Bulaşıcı nitelikteki bu hastalığın nedeni, Mycobacterium tuberculosis complex adlı bir grup mikroptur. Çomakçık şeklinde olması nedeniyle “basil”olarak da adlandırılır. Hastalarla yakın temastaki kişilere bulaşabilmesi nedeniyle uzun yıllardır önemini koruyan bir halk sağlığı sorunudur. Mikropla karşılaşmanın her zaman hastalık gelişeceği anlamı taşımadığı ve bağışıklık
sistemi zayıf düştüğünde, daha önce vücuda alınmış olan mikropların vereme yol açabileceği bilinmektedir. Bugünkü bilgilerimize göre,dünya nüfusunun yaklaşık üçte biri verem mikrobuyla karşılaşmış ve mikropla karşılaşan ortalama her 10 kişiden birinde verem hastalığının gelişebilecek olması sorunun tümden çözümünü güçleştirmektedir. Bu nedenle veremle savaşta hasta, hasta yakınları, doktorlar ve ilgili devlet kurumlarının işbirliği zorunludur. Verem, tedavisi mümkün olan ancak tedavinin yarım bırakılması ya da
ilaçların düzgün kullanılmaması durumunda ilaca dirençli hale gelen, bulaşıcı olan ve öldürücü olabilen bir hastalıktır.

genel olarak solunum yoluyla bulaşan bu hastalıkla yaklaşık olarak bir haftadır mücadele etmekteyiz. geçen hafta göğüs ağrısı şikayetiyle doktora giden ablam verem olma olasılığı ile gönderildiği yedikule göğüs hastalıklarında yüzde yüz bu teşhisle semtimize bağlı verem savaş dispanserine sevk edildi. hastalığın ilk evresi olduğu için hastaneye yatırılmasına gerek duyulmadı. yaklaşık altı aylık ilaç tedavisi uygulanacak. ardından da iyileşecek.

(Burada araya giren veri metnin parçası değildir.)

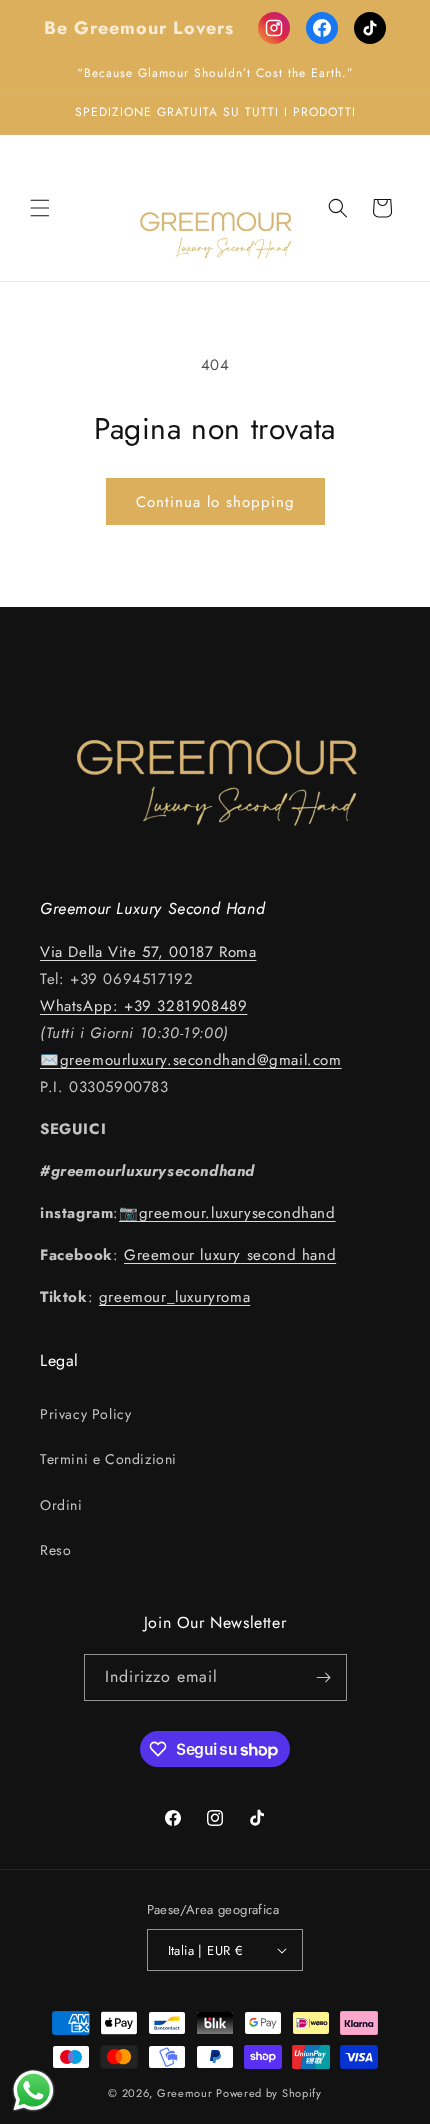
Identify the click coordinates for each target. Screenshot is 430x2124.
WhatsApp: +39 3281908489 (143, 1006)
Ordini (61, 1505)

bunu buraya yazmamın sebebi istanbulda son bir kaç aydır verem vakalarının hızlı bir şekilde artış göstermesidir. (gittiğimiz uzman bunu sebebini sağlık taramasından geçmeden şehir içine gönderilen suriyeliler olduğunu söyledi.) günümüzde tedavisi mümkün olan bu hastalık mikrobunu siz de taşıyor olabilirsiniz. bu sebeple en yakın zamanda bir verem savaş dispanserine gidip test yapın. her hastalıkta olduğu gibi veremde de erken teşhis hayat kurtarır.
1920 tarihinde çaresi bulunan hastalık.

(bkz: sene olmuş 2014)
sanırım yakalanmakta olduğum hastalık. içten içe. gizli gizli.